At a rail yard in Sunset Park on Thursday, transit officials pulled back the curtain on a handful of long-awaited R211 cars. The new model — part of a $1.4 billion purchase from Kawasaki Rail Car Inc. — comes equipped with communications-based signal technology and wider entryways intended to reduce dwell time at stations.
Twenty of the roughly 500 new cars will also feature the open-gangway design, meaning the cars won't be separated by interior doors but linked by flexible connectors. The prototype, which has been shown to increase capacity in cities like Berlin and São Paulo, has been in the works at the MTA for nearly a decade.
Riders will have to wait a bit longer to cram into the tube-like subway cars of the future. While a few of the new R211s will head to the lettered lines for testing in the coming weeks, the first fleet of 535 passenger cars won't start running until September of next year, officials said.
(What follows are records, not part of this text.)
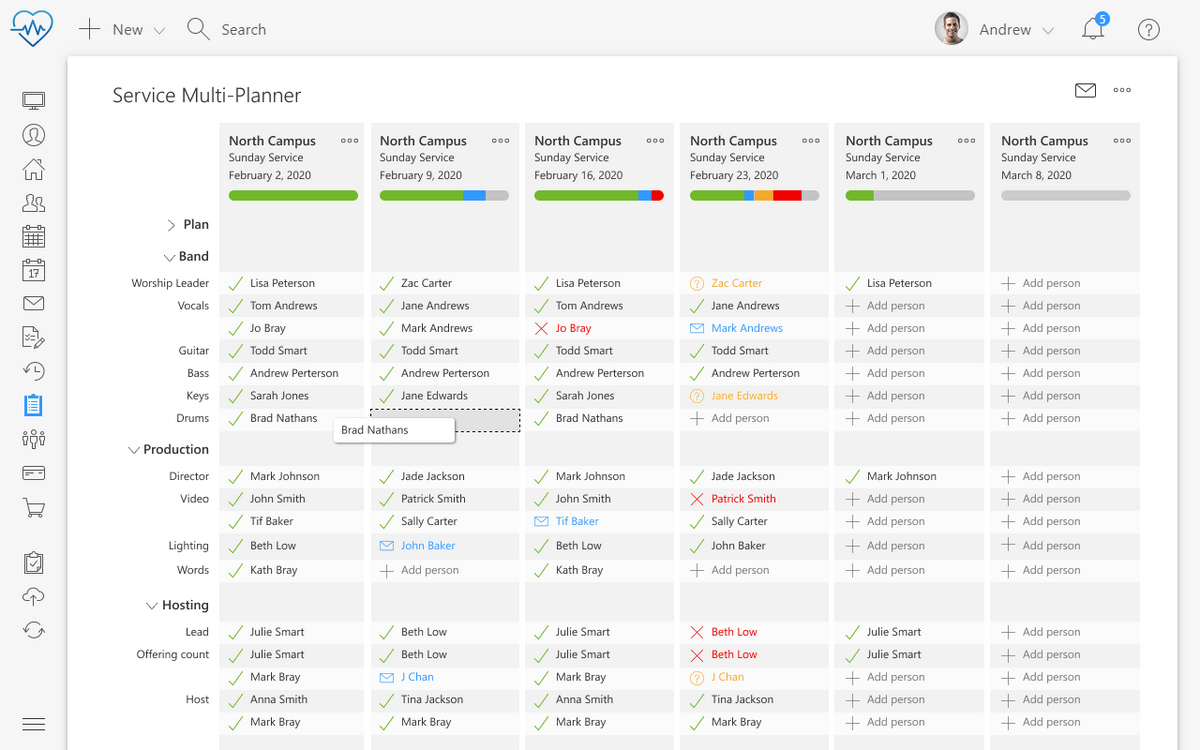1200x750 pixels.
Task: Click the help question mark icon
Action: point(1148,30)
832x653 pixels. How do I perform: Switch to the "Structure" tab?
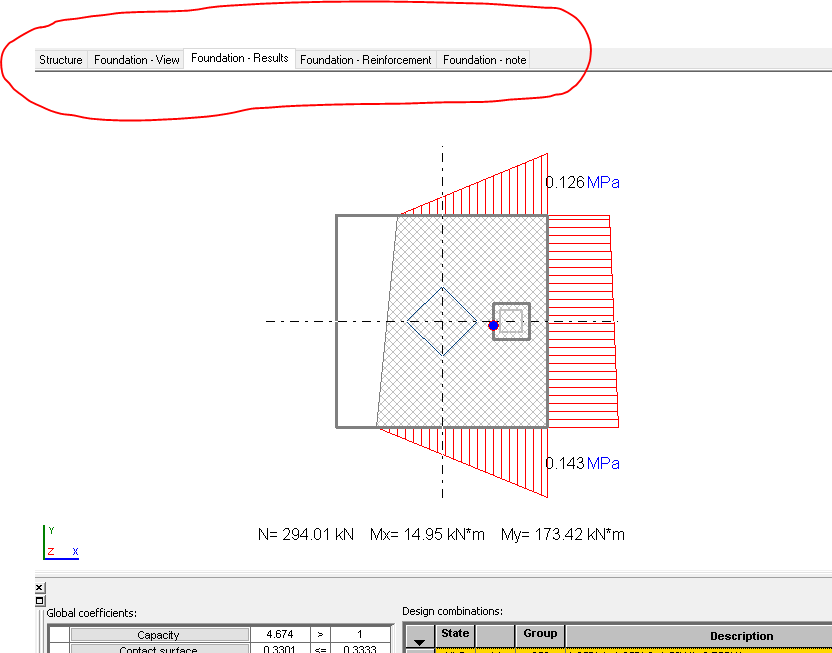coord(60,59)
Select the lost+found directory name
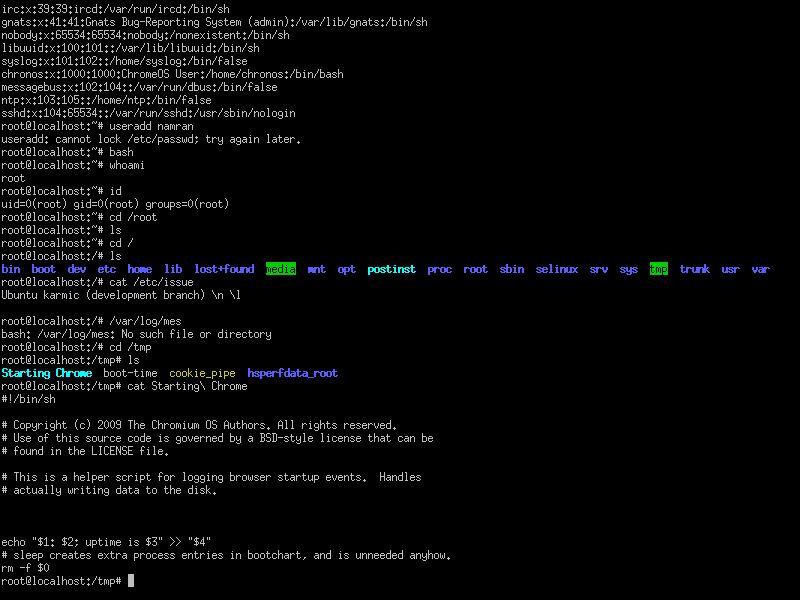 pyautogui.click(x=224, y=269)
The new cars will primarily be on the A/C line, as well as the Staten Island Rail Road.
The transit agency will then have the option to purchase another 1,077 cars — including up to 640 of the open-gangway variation. The $6 billion price tag for the full fleet would be covered by the MTA's $51.5 billion capital plan to modernize and update the subway system, which was largely halted during the pandemic.
Kawaski was also supposed to deliver the R211 cars more than a year ago. But that shipment was delayed by COVID-related supply chain challenges and other technical issues.
"We are back on track, the capital program is alive and well, and we managed to get some great work done during the last year," Janno Lieber, president of MTA construction and development, said on Thursday. "We’re now ready to take things up a notch."
The brand new cars will replace the 1970s-era R46 trains. Beloved by some for their faux-wood paneling and autumnal color palette, the R46 cars have been plagued by maintenance issues and some of the more high-profile subway breakdowns of recent years.
"We’re happy to see them go," Lieber said.